Here's what I wrote about that a while ago:
Mexicans don't have farm animals as pets. In fact, they barely have pets at all. Seriously. I know there are a few here and there, but I feel totally confident in saying that in general, dogs are guard animals; cats are rat-catchers; burros are pack animals; and everything else is food. ( Question for People Who Kill Their Own Meat)

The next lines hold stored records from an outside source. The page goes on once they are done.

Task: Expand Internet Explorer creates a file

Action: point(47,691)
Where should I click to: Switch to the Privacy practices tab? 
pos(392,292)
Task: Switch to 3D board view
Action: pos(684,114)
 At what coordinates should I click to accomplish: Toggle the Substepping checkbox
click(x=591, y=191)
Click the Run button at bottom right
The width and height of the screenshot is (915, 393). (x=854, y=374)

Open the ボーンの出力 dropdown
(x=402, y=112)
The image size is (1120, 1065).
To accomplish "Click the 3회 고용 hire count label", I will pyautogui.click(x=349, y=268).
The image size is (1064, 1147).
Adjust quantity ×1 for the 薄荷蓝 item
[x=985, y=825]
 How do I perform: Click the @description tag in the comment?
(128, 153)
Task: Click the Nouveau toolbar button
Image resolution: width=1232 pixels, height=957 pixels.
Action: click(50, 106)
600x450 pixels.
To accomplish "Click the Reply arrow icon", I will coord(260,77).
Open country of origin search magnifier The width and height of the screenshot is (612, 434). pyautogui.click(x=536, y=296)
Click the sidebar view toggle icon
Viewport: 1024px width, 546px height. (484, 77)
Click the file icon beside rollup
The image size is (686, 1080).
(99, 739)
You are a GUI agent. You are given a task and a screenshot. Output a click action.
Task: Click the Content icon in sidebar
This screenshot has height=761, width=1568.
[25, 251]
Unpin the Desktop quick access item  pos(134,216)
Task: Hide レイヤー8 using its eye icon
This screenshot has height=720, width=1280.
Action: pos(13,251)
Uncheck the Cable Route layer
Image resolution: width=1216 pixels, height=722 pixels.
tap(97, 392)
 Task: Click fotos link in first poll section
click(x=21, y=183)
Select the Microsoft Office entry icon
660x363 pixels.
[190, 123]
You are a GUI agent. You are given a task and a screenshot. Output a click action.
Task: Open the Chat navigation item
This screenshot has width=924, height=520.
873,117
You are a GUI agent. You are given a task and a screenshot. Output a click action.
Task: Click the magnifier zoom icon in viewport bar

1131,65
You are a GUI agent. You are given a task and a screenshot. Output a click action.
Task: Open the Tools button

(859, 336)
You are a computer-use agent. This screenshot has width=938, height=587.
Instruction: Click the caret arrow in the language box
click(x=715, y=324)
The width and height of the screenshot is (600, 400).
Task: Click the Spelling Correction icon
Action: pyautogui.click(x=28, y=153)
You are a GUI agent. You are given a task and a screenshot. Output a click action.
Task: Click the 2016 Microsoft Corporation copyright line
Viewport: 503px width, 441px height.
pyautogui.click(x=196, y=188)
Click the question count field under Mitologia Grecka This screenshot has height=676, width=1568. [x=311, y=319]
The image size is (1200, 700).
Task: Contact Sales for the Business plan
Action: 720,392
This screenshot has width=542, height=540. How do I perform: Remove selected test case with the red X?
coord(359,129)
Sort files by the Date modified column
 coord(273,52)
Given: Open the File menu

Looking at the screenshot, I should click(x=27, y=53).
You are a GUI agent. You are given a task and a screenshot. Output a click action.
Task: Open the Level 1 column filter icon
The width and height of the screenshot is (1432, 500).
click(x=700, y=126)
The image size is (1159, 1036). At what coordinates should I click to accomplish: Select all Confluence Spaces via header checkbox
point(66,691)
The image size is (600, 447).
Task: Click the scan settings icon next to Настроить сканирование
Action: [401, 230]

Now all of a sudden I find myself on the other side of that equation: I'm the soulless bad guy who has dollar signs in her eyes, and they are the ones arguing for compassion and mercy. Okay, that's projection. I know if I had actually said "I just don't think there's any point in keeping this hen alive" they would have said "Sure, you're right" and no-one would have given it a second thought. It's all me. It's I who have to get used to the idea that I have taken on responsibility for the life and death of some thirty other beings - chickens, goats, horses, dogs and cats. I'm still wrestling with this, apparently, after four years.
It's not about money. It's not about food. It's not about necessity - not yet, anyway. It's about this - me being the deciding force for the lives of my animals. If I'm hungry, they die. If I decide they aren't "worth it" they die. If I want what they have - meat, skin, feathers, milk, eggs, offspring - I take it and they lose. I am the power. I am the MAN. I take and they give.
Yeah yeah yeah, I also give and they also take. I give shelter, food, medicine, protection from predators, et cetera. In fact they wouldn't even exist if I hadn't decided they be born. Blah blah blah. That all smacks of rationalization. Here's the fact: I am a peak predator and I reap where I choose. I like meat, and I like milk and I like eggs.
Given that fact (given: wow, that's a big given, isn't it? Let's just sweep right over that) where is my responsibility? What do I actually owe this hen? Life or death? What is the more moral course; to kill her when she begins to suffer and salvage what I can from her existence (she would feed the dogs, after all), or to expend a modicum of extra energy keeping her alive, albeit in a cage, at a reduced level of existence? What for, if she can't integrate back into the flock? I'm making an assumption here that a chicken can even tell the difference between a "natural" life as a member of a flock and as a solitary being in a cage. I do assume that a chicken CAN tell the difference and that she "prefers" a more natural, free range life. Maybe I'm wrong. Maybe I just want an excuse to kill a chicken that causes me trouble and time.
I don't think so though. I'm pretty sure a chicken does experience some sort of reduced existence separated from the flock and confined to a cage. I see chickens interacting with each other every day. Okay, it's getting late and I'm getting tired and I haven't come to any conclusions. Part of me says why are you even wasting so much time trying to be fair to a chicken? Do what makes your life easier, as long as it doesn't involve increased cruelty. Damn, what is the BFD here?
Part of me says puzzle it out, make sure that whatever you decide to do you are doing because you feel it is right, not because it is easy. At the end of the day, that's what matters, right? What matters is not the life of an individual chicken, but that I have lived according to my principles. Goddamn it, that strikes me as a problematic statement. I don't like the way that statement feels. But I think I'm going to have to leave it for another day.
Right now, friends and neighbors, I am leaving questions of morality and ethics behind, in favor of another beer and a little time with my husband before I fall asleep. Let that stand as my final expression of my personal ethics.